→ **Extract provided**
The fundamental issue with timing out I/O, is stopping the operation
in progress.

If you do a "I'm not waiting for this any more", you have to sequester
the destination of the I/O operation, until you have 100% confirmation
that the operation has either been completed or sucessfuly neutered.
(As a policy choice, you may also want to write-protect the source.)

This is why hi-rel systems never allow direct(-mapped) I/O: By
insisting that data go through dedicated I/O buffers, failing buffers
can be sequestered as long as necessary, without complicating the
application logic.

Before Virtual Memory, the UNIX buffer-cache worked that way, and
MERT did that. (MERT = Early five-nines UNIX for telephone switches.)

Between "intelligent I/O controllers" with DMA access, virtual
memory and direct-mapped I/O, we /have/ to make sure the underlying
I/O operation is /guaranteed/ dead, before we wake up the thread.

The only place that can and should happen is in the device driver,
possibly assisted by infrastructure such as CAM.

You need to find out which device driver is ultimately responsible
for the hanging bread(), because that's where the timeout should
happen.

Poul-Henning
--
Poul-Henning Kamp | UNIX since Zilog Zeus 3.20
***@FreeBSD.ORG | TCP/IP since RFC 956
FreeBSD committer | BSD since 4.3-tahoe
Never attribute to malice what can adequately be explained by incompetence.

→ **Given data**

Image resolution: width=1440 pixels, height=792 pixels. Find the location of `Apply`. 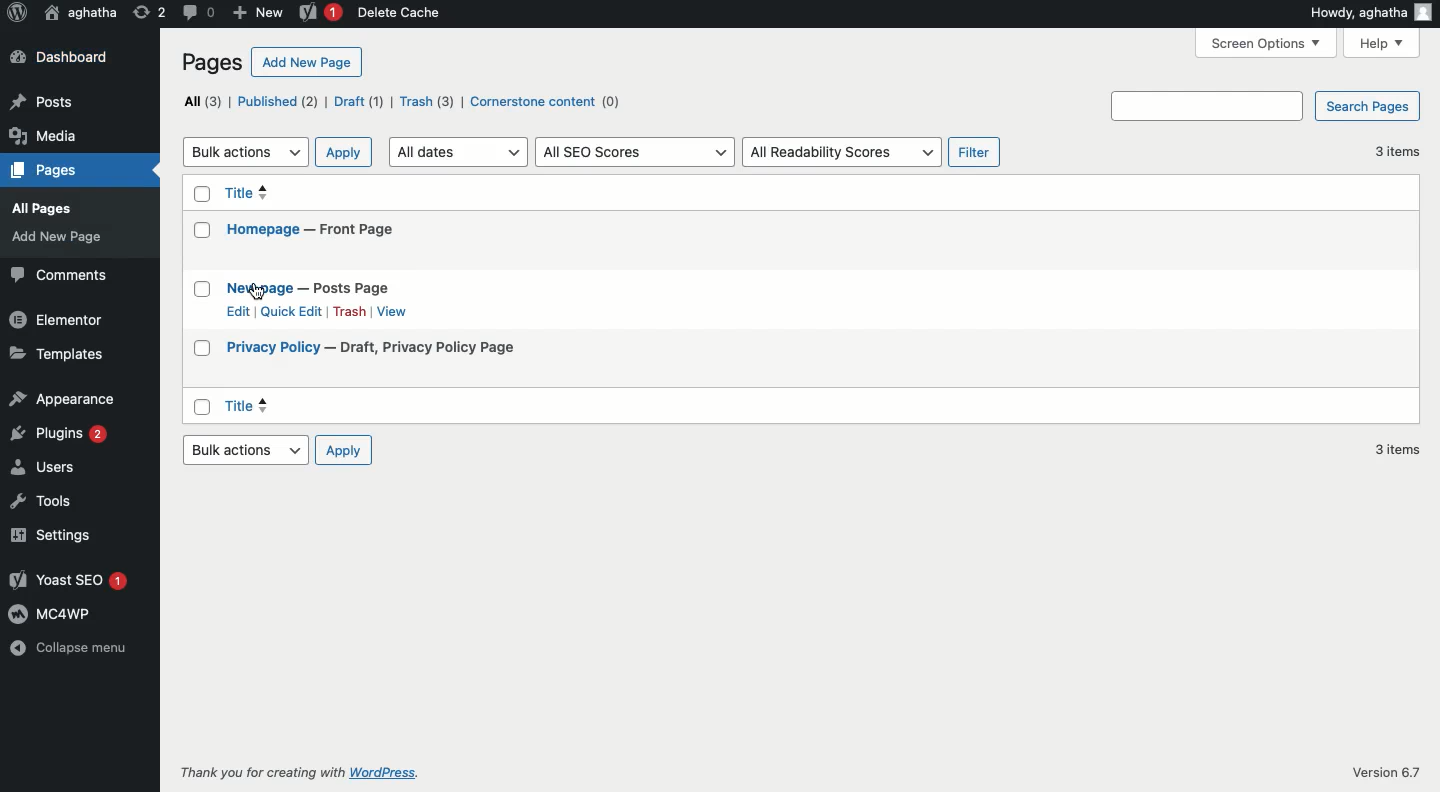

Apply is located at coordinates (343, 451).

→ **Objective**
From the post on timing out I/O above, print the passage that begins with the words containing "If you do a" and ends with "write-protect the source.)".

→ **Solution for this problem**
If you do a "I'm not waiting for this any more", you have to sequester
the destination of the I/O operation, until you have 100% confirmation
that the operation has either been completed or sucessfuly neutered.
(As a policy choice, you may also want to write-protect the source.)